00:01 Let's talk a little bit about renal parenchymal hypertension. 00:03 This is a common feature in acute, typically glomerular or vascular disorders, and chronic kidney disease. 00:11 So, for example in acute glomerular disease, the pathogenesis is related to volume overload. 00:16 Suppression of the RAAS system. 00:18 There's actually a mechanism in the principle cell where it turns on that sodium-potassium ATPase and patients tend to reabsorb more sodium. 00:26 In acute vascular disease, it's a little bit different. 00:29 Hypertension here results from ischemic-induced activation of RAAS, much like it does in renovascular disease that we just talked about. 00:36 So, when we think about renal parenchymal hypertension due to chronic kidney disease, the pathogenesis is really multifactorial.

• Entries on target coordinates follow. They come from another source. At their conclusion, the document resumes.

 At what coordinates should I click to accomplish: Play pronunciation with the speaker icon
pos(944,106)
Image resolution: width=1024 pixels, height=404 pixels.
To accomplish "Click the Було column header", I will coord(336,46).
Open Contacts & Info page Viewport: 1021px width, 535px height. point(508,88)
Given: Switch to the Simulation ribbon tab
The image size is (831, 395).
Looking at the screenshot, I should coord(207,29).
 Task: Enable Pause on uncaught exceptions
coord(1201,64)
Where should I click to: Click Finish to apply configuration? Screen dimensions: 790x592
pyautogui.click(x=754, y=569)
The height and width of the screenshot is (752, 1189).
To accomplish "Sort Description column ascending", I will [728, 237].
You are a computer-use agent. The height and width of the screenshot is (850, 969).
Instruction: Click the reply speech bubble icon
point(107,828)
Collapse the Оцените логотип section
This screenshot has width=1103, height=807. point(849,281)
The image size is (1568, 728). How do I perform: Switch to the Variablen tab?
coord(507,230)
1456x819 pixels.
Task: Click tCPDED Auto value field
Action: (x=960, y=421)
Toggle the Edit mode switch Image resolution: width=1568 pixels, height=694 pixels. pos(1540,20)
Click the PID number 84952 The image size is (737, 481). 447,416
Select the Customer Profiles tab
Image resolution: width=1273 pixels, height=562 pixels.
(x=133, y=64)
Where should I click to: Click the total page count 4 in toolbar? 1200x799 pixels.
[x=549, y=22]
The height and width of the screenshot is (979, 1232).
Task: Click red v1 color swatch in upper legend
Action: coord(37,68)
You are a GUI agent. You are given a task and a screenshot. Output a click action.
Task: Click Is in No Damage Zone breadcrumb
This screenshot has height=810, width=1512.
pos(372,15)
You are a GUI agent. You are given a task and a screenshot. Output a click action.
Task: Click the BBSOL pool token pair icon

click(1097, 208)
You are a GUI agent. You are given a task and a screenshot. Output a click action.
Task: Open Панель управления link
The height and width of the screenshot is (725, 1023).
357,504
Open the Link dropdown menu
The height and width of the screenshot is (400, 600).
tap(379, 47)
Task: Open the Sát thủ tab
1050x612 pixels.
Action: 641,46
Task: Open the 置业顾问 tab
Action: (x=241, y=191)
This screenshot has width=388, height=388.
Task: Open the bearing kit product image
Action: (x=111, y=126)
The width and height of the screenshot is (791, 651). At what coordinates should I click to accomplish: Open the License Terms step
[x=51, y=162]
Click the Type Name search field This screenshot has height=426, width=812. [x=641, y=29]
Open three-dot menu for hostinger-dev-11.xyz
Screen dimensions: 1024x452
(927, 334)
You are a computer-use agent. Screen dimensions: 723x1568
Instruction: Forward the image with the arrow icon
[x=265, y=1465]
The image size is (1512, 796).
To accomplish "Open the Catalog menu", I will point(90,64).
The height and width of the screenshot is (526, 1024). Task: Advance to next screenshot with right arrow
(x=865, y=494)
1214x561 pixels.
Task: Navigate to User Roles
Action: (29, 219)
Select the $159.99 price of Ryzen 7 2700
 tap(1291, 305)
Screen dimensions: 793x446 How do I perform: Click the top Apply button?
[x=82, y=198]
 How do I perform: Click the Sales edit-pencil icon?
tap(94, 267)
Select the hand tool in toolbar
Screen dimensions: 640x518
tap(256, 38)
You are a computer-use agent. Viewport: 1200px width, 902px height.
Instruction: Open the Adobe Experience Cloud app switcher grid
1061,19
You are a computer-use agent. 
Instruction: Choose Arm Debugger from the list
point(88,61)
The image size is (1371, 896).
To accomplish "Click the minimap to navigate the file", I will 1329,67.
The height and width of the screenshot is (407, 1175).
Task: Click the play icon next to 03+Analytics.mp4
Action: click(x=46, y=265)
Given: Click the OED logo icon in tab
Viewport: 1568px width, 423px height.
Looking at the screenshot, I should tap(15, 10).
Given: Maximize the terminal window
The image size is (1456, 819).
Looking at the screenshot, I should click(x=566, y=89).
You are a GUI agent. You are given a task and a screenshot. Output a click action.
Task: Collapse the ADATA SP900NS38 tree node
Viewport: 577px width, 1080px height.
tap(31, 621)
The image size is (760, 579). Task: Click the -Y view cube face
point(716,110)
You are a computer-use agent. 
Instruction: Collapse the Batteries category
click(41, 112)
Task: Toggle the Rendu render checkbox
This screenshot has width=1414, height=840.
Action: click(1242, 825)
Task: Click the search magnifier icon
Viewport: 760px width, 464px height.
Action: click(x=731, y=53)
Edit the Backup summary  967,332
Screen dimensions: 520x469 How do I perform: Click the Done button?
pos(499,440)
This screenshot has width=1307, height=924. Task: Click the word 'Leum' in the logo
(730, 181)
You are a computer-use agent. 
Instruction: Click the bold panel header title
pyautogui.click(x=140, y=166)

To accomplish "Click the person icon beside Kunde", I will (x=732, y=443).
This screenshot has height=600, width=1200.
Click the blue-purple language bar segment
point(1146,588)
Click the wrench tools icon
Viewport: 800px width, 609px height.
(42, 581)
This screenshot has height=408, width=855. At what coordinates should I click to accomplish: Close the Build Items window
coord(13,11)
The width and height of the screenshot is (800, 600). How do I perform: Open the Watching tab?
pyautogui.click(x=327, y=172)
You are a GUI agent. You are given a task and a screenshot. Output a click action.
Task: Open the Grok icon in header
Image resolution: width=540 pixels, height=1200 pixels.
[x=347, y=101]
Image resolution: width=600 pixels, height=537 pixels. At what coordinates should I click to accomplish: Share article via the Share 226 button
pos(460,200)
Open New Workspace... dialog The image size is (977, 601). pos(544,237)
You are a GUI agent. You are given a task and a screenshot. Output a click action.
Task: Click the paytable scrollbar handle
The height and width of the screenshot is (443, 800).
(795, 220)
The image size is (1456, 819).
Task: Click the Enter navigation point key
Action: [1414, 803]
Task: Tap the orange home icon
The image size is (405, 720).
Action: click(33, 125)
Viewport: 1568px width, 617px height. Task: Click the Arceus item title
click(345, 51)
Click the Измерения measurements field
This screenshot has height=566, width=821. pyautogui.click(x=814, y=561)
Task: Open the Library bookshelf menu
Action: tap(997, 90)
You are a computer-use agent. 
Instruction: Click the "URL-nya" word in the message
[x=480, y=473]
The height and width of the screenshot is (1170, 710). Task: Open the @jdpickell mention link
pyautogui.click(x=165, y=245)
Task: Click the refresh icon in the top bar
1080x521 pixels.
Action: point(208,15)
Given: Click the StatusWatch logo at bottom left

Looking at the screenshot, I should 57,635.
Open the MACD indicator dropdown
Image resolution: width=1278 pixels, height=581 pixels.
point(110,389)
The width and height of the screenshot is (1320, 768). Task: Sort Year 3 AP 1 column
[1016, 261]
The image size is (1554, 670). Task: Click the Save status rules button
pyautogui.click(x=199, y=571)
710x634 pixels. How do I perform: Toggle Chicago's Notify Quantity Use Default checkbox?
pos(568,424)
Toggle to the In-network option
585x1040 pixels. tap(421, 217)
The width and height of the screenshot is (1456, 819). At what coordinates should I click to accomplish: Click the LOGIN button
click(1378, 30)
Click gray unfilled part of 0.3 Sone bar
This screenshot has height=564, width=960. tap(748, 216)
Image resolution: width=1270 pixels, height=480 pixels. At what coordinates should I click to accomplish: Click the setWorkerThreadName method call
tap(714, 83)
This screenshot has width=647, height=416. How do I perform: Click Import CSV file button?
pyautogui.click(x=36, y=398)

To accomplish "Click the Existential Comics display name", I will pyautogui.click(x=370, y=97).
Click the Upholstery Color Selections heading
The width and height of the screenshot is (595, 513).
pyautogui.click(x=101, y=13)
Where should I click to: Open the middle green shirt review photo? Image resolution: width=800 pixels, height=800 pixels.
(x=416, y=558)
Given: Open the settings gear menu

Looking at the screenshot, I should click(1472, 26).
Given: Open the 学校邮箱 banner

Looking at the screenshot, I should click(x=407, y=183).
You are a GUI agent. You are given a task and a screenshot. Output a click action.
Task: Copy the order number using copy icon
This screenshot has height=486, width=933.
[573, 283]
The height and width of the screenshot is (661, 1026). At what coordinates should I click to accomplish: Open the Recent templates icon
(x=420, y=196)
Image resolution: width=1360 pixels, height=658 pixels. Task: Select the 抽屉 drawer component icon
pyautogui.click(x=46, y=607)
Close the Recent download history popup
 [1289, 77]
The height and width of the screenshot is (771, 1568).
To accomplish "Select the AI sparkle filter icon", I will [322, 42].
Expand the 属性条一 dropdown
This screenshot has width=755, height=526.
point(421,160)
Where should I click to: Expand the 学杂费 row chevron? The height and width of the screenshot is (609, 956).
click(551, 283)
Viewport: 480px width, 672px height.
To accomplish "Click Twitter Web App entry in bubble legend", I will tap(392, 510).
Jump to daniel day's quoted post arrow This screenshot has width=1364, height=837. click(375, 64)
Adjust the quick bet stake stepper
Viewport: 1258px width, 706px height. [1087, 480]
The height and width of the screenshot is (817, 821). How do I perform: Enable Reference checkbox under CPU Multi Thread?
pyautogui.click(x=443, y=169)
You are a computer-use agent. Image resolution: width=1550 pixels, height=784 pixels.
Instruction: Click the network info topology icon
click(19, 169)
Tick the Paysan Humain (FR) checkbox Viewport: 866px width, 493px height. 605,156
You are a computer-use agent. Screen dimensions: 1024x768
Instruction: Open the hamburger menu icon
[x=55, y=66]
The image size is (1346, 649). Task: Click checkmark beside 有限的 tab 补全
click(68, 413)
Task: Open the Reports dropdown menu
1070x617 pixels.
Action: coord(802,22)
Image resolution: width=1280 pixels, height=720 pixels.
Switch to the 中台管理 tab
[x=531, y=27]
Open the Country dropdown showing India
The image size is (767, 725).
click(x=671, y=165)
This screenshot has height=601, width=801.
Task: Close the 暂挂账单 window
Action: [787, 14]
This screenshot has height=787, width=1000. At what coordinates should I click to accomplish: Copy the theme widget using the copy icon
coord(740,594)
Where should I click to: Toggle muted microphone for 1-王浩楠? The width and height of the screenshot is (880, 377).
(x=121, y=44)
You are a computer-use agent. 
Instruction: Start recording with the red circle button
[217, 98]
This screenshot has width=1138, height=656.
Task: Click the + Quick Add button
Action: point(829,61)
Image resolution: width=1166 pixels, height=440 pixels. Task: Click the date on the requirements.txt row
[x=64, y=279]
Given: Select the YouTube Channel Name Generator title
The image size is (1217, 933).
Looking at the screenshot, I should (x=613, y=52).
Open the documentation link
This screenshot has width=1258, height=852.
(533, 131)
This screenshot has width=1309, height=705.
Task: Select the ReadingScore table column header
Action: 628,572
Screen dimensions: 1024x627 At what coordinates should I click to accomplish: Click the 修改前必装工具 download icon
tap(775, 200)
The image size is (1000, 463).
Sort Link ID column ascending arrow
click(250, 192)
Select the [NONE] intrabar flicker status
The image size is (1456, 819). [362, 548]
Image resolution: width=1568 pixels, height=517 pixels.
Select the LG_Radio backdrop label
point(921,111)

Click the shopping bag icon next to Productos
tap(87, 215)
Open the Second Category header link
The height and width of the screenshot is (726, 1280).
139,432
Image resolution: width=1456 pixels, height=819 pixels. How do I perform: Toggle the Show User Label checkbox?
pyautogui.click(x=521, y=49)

Remember, our patients are volume expanded. 00:47 They have sodium and water retention. 00:49 They have activation of sympathetic tone or sympathetic nervous system. 00:53 Their renin-angio-aldo system is activated. 00:56 They also will have contribution from secondary hyperparathyroidism. 01:00 That means intracellular calcium is mediating vasoconstriction in those patients. 01:04 And they have endothelial dysfunction. 01:06 The treatment for CKD patients who have renal parenchymal hypertension include having an ACE inhibitor or angiotensin receptor blocker. 01:14 Those have been shown to slow decline in GFR in patients who have proteinuria. 01:20 A diuretic for volume removal and a calcium channel blocker as a third-line agent if needed. 01:26 ACE inhibitors and ARB may cause an initial fall in GFR and I want you to think about why that would happen. 01:35 Remember where ACE inhibitors and ARBs work. 01:37 They're, again, at that efferent arteriole and if they're causing vasodilation or keeping it from being constricted, remember what happens. 01:45 That's going to drop the hydrostatic pressure in the glomerulus and therefore, decrease GFR potentially. 01:51 But we typically tolerate an increase in serum creatinine. 01:55 If it's less than 30-35%, we tolerate that and we don't want to discontinue therapy because it's vital in that patient population.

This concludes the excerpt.